]> git.ipfire.org Git - thirdparty/kernel/linux.git/commit
bpf: switch task_vma iterator from mmap_lock to per-VMA locks
authorPuranjay Mohan <puranjay@kernel.org>
Wed, 8 Apr 2026 15:45:36 +0000 (08:45 -0700)
committerAlexei Starovoitov <ast@kernel.org>
Fri, 10 Apr 2026 19:05:16 +0000 (12:05 -0700)
commitbee9ef4a40a277bf401be43d39ba7f7f063cf39c
tree7b18af20121c31ba3b3266419454214e2ad9d6d0
parentd8e27d2d22b6e2df3a0125b8c08e9aace38c954c
bpf: switch task_vma iterator from mmap_lock to per-VMA locks

The open-coded task_vma iterator holds mmap_lock for the entire duration
of iteration, increasing contention on this highly contended lock.

Switch to per-VMA locking. Find the next VMA via an RCU-protected maple
tree walk and lock it with lock_vma_under_rcu(). lock_next_vma() is not
used because its fallback takes mmap_read_lock(), and the iterator must
work in non-sleepable contexts.

lock_vma_under_rcu() is a point lookup (mas_walk) that finds the VMA
containing a given address but cannot iterate across gaps. An
RCU-protected vma_next() walk (mas_find) first locates the next VMA's
vm_start to pass to lock_vma_under_rcu().

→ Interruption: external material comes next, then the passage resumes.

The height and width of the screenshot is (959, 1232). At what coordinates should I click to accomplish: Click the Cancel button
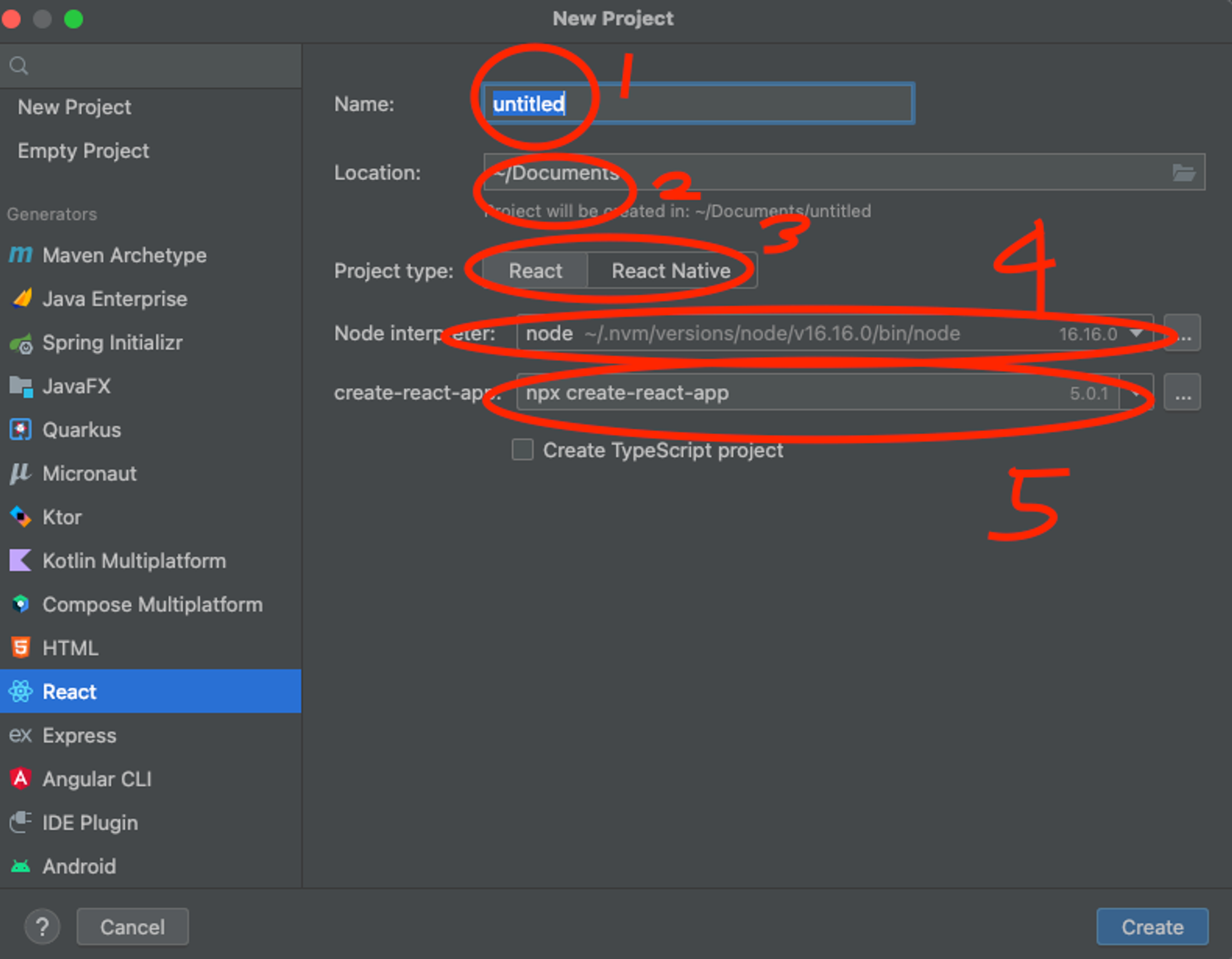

Between the RCU walk and the lock, the VMA may be removed, shrunk, or
write-locked. On failure, advance past it using vm_end from the RCU
walk. Because the VMA slab is SLAB_TYPESAFE_BY_RCU, vm_end may be
stale; fall back to PAGE_SIZE advancement when it does not make forward
progress. Concurrent VMA insertions at addresses already passed by the
iterator are not detected.

CONFIG_PER_VMA_LOCK is required; return -EOPNOTSUPP without it.

Signed-off-by: Puranjay Mohan <puranjay@kernel.org>
Link: https://lore.kernel.org/r/20260408154539.3832150-3-puranjay@kernel.org
Signed-off-by: Alexei Starovoitov <ast@kernel.org>
kernel/bpf/task_iter.c